Locate every line in the records below that holds the word "agent" and return each one.

------ DATA EXCERPTS ------

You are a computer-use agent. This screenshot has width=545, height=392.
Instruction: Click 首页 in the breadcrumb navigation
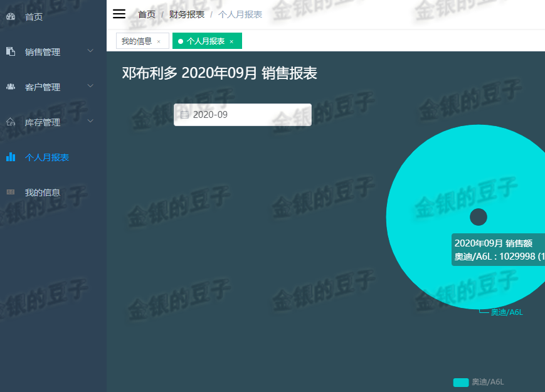pyautogui.click(x=146, y=14)
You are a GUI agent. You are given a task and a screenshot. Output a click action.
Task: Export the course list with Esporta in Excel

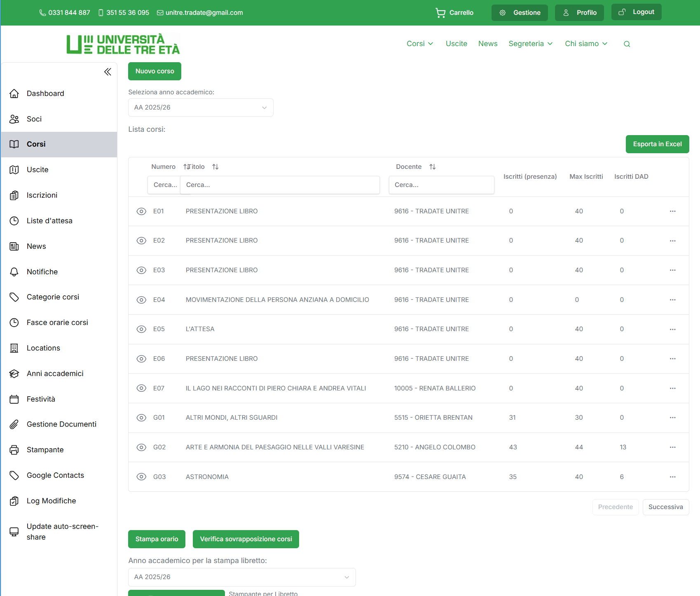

------

> _YOUR SOLUTION_:
You are a computer-use agent. This screenshot has width=545, height=392.
You are a GUI agent. You are given a task and a screenshot. Output a click action.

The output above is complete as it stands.